··· SEITENAUSZUG ···

Das Thema
In diesem Kontext bot der Sachverhalt dem BAG (Urt. v. 30.01.2025 – 2 AZR 105/23; Parallelentscheidung unter der führenden Entscheidung BAG, Urt. v. 21.03.2024 – 2 AZR 79/23) überdies die Gelegenheit, sich zur Verwirkung von Ansprüchen im Zusammenhang mit einem Betriebsübergang sowie einer potenziellen analogen Anwendung des § 613a Abs. 4 Satz 1 BGB auseinanderzusetzen. Die Lektüre der Entscheidung führt zwar zu keinen wesentlichen neuen Erkenntnissen, konturiert jedoch einige spannende und zugleich praktisch relevante Fragen. Und bereits bekanntes Wissen aufzufrischen, schadet bekanntermaßen nie.
Sachverhalt
Die Parteien stritten über den Fortbestand des zwischen ihnen bestehenden Arbeitsverhältnisses nach einem Betriebsübergang. Hintergrund war, dass die Beklagte plante, einen Teil des durch sie betriebenen Entwicklungszentrums zu verkaufen. Diesen Betriebsteil gab es zu dem damaligen Zeitpunkt noch nicht. Er musste vor Betriebsübergang erst noch durch verschiedene personelle und organisatorische Maßnahmen in zwei Betriebsstätten der Beklagten neu geschaffen werden. Dieser neue Betriebsteil wurde sodann ohne nennenswerte Unterbrechung und ohne wesentliche Änderung der vormals bei der Beklagten bestehenden Arbeitsorganisation fortgeführt.
Der Kläger selbst wurde zunächst im Juli 2019 über den geplanten Betriebsübergang informiert und kurz danach über seine Versetzung in den übergehenden Betriebsteil unterrichtet. Daraufhin teilte er im August 2019 mit, dass er der Versetzung nur unter Vorbehalt nachkomme und die Wirksamkeit gerichtlich überprüfen lassen wolle. Zugleich widersprach der Kläger im November 2020 dem Betriebsübergang. Obwohl der Kläger trotz Zustimmungsvorbehalt bei der Versetzung und Widerspruch gegen den Betriebsübergang seit August 2019 beim Erwerber tätig wurde, erhob er schließlich im Juli 2021 Klage.
Entscheidung des BAG
Die Klage wurde in erster und zweiter Instanz ab- bzw. zurückgewiesen. Im Rahmen des Revisionsverfahrens machte der Kläger weiterhin geltend, dass sowohl seine Versetzung als auch der Übergang seines Arbeitsverhältnisses unwirksam seien, sodass weiterhin ein Arbeitsverhältnis mit der Beklagten bestehe. Diese Auffassung begründete er damit, dass weder eine übergangsfähige wirtschaftliche Einheit i.S.v. § 613a BGB vorläge noch sein Arbeitsverhältnis der übergegangenen Einheit ordnungsgemäß zugeordnet sei. Die Versetzung sei rechtswidrig gewesen. Schließlich sei auch das Unterrichtungsschreiben fehlerhaft, sodass er einem Übergang seines Arbeitsverhältnisses auch noch im November 2020 habe widersprechen können.

··· DATENAUSZUG ···

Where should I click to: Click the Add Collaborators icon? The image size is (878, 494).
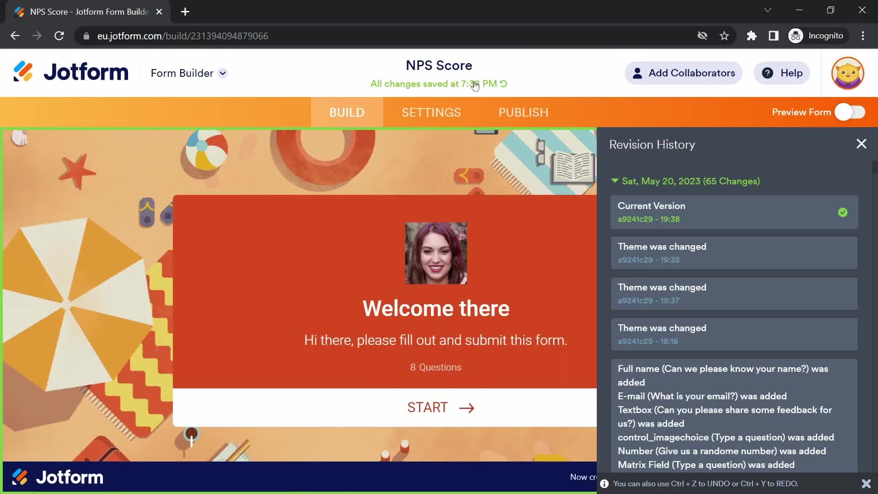[x=637, y=73]
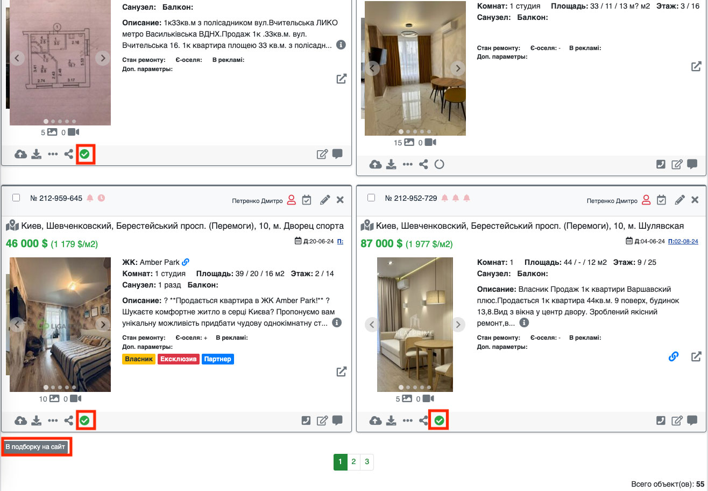Screen dimensions: 708x491
Task: Go to page 2 of results
Action: 353,462
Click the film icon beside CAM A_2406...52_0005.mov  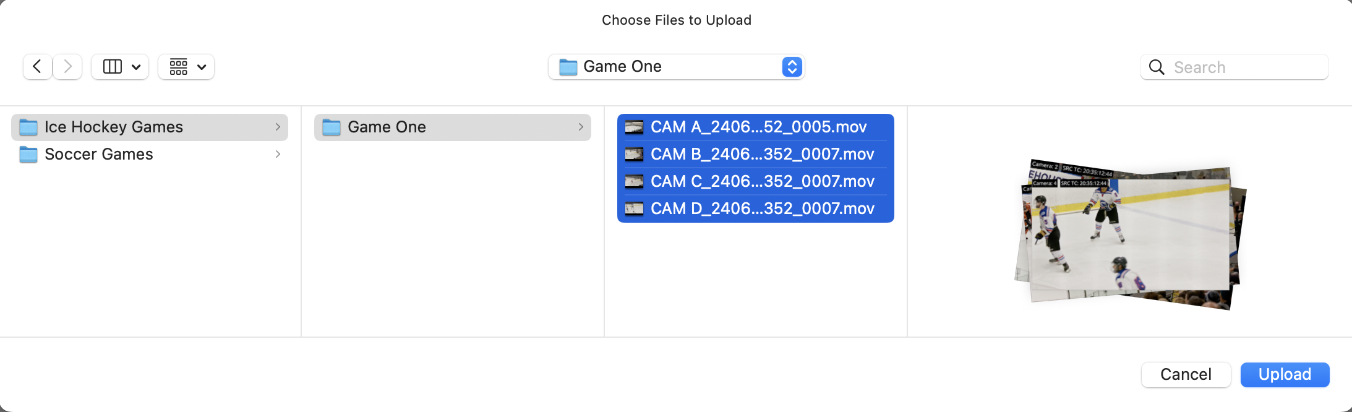635,126
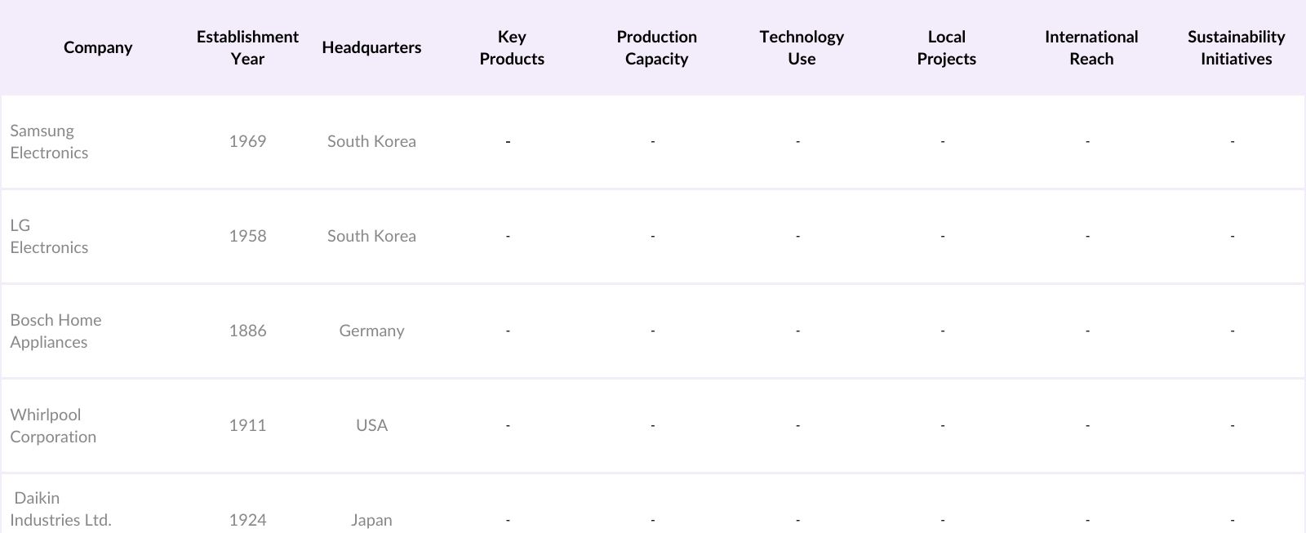Click the Production Capacity column header
The width and height of the screenshot is (1306, 533).
tap(656, 47)

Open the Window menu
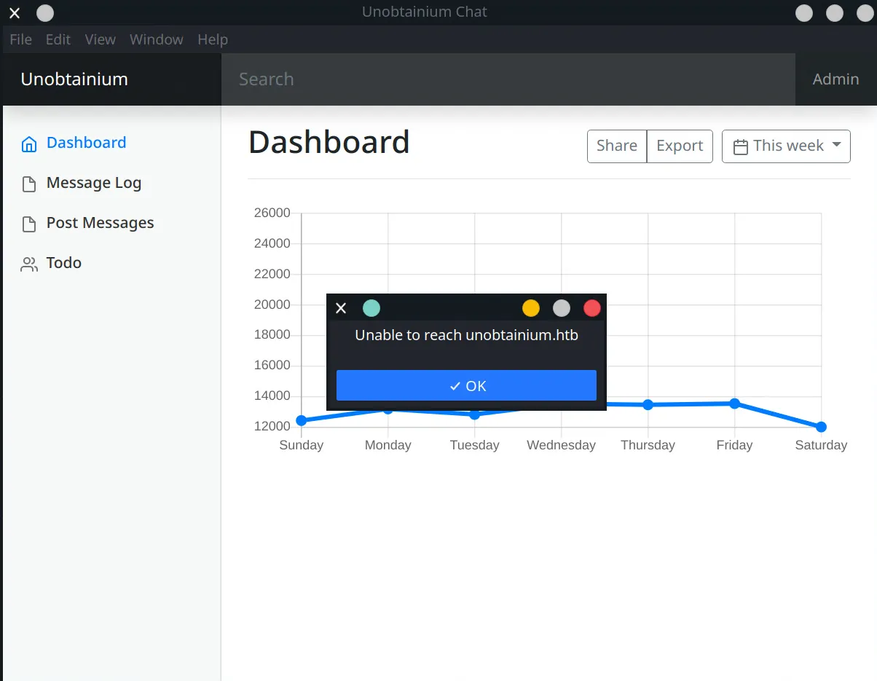(157, 39)
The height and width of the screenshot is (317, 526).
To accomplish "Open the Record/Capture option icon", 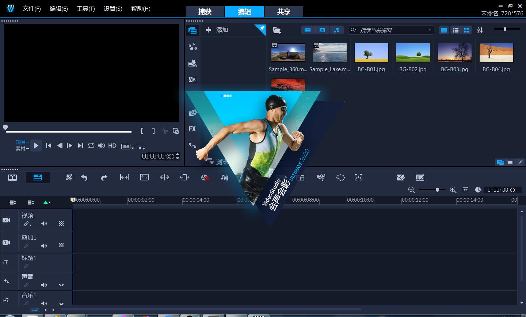I will (x=205, y=177).
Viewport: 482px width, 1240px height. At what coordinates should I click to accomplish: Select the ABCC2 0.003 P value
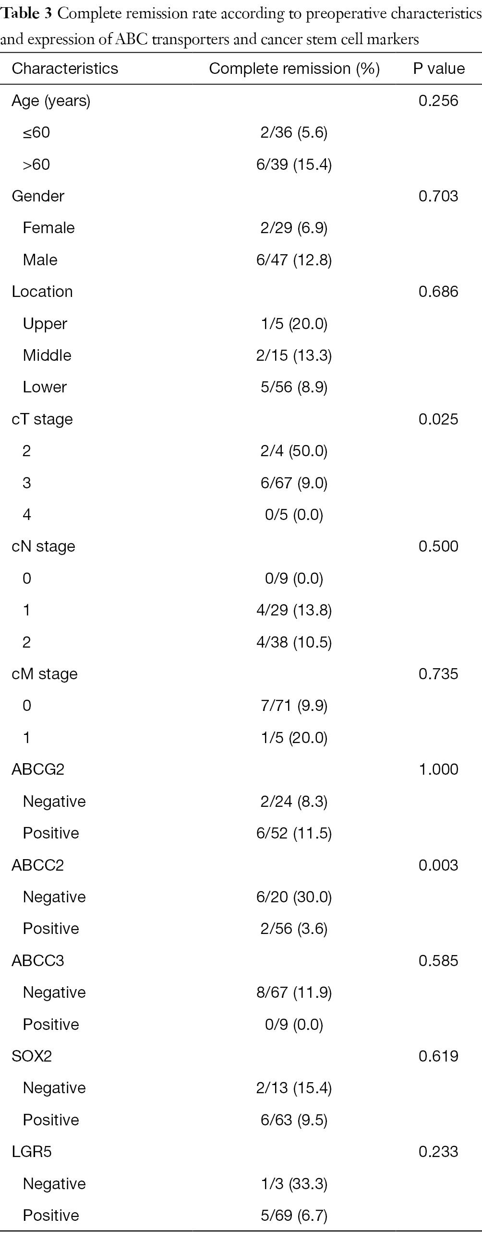[x=438, y=865]
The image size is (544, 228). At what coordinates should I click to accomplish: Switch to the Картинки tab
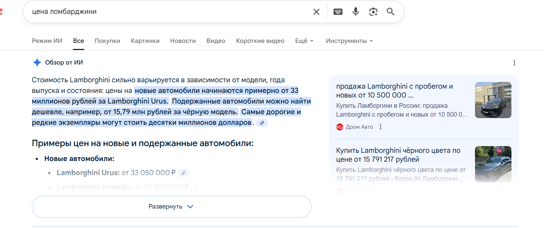tap(145, 41)
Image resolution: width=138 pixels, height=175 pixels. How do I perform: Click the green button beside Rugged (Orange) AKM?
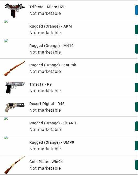pyautogui.click(x=137, y=29)
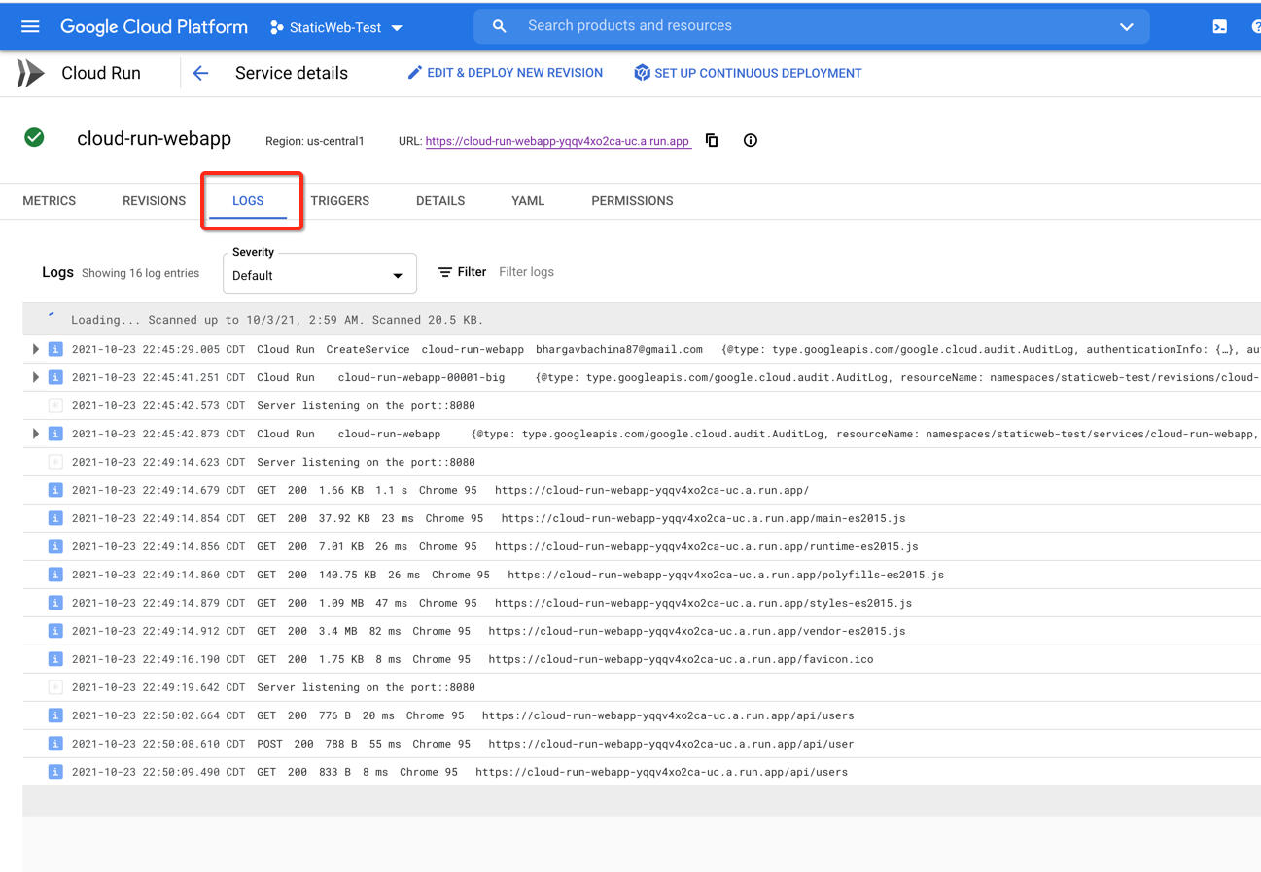This screenshot has height=872, width=1261.
Task: Click the back arrow to leave Service details
Action: 200,72
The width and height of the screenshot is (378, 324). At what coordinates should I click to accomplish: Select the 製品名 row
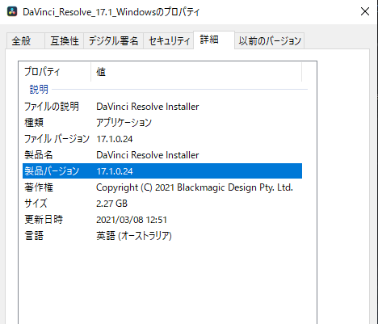pos(162,155)
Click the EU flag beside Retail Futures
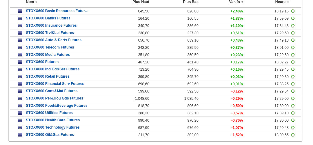Screen dimensions: 313x145 point(20,77)
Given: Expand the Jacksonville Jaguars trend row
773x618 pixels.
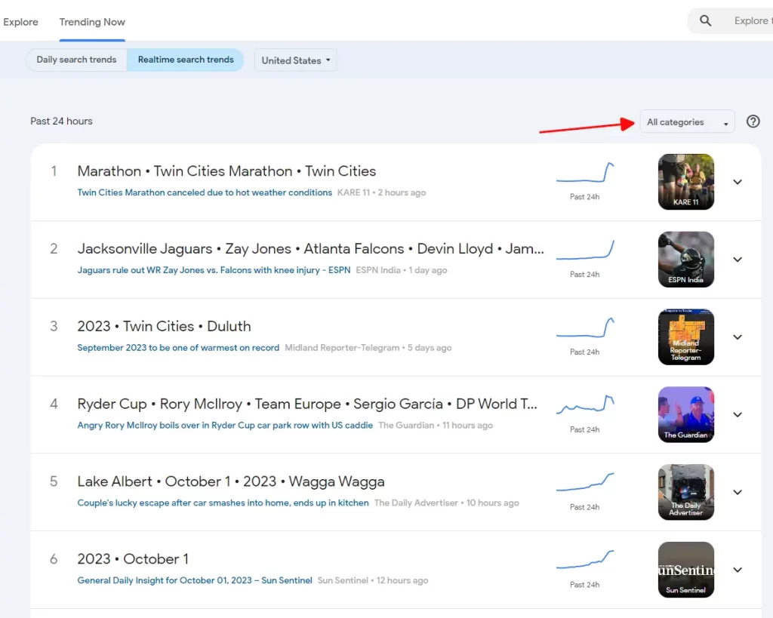Looking at the screenshot, I should (x=738, y=260).
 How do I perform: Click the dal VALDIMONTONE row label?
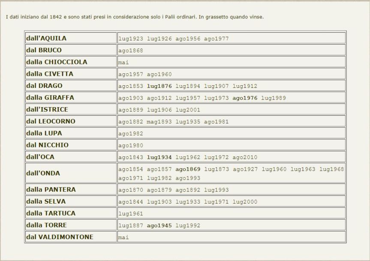[60, 237]
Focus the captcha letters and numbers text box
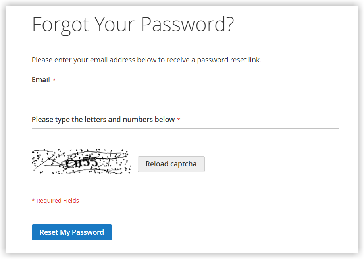The image size is (364, 259). 185,136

···

## AUFGABENTEILE
• a. Wie lässt sich der Absatz im Seitenauszug, der mit „Die Parteien stritten“ beginnt, als kurze Stichpunktliste wiedergeben, ohne dass seine wesentlichen Fakten verloren gehen?
• b. Kannst du aus dem Seitenauszug die Passage abschreiben, die mit „Der Kläger selbst“ beginnt und mit „Juli 2021 Klage.“ endet?

## MUSTERLÖSUNGEN
• a.
- Die Parteien stritten über den Fortbestand ihres Arbeitsverhältnisses nach einem Betriebsübergang.
- Die Beklagte plante, einen Teil ihres Entwicklungszentrums zu verkaufen.
- Diesen Betriebsteil gab es damals noch nicht. Er musste vor dem Übergang durch personelle und organisatorische Maßnahmen in zwei Betriebsstätten der Beklagten erst geschaffen werden.
- Danach wurde er ohne nennenswerte Unterbrechung und ohne wesentliche Änderung der bisherigen Arbeitsorganisation fortgeführt.

• b.
Der Kläger selbst wurde zunächst im Juli 2019 über den geplanten Betriebsübergang informiert und kurz danach über seine Versetzung in den übergehenden Betriebsteil unterrichtet. Daraufhin teilte er im August 2019 mit, dass er der Versetzung nur unter Vorbehalt nachkomme und die Wirksamkeit gerichtlich überprüfen lassen wolle. Zugleich widersprach der Kläger im November 2020 dem Betriebsübergang. Obwohl der Kläger trotz Zustimmungsvorbehalt bei der Versetzung und Widerspruch gegen den Betriebsübergang seit August 2019 beim Erwerber tätig wurde, erhob er schließlich im Juli 2021 Klage.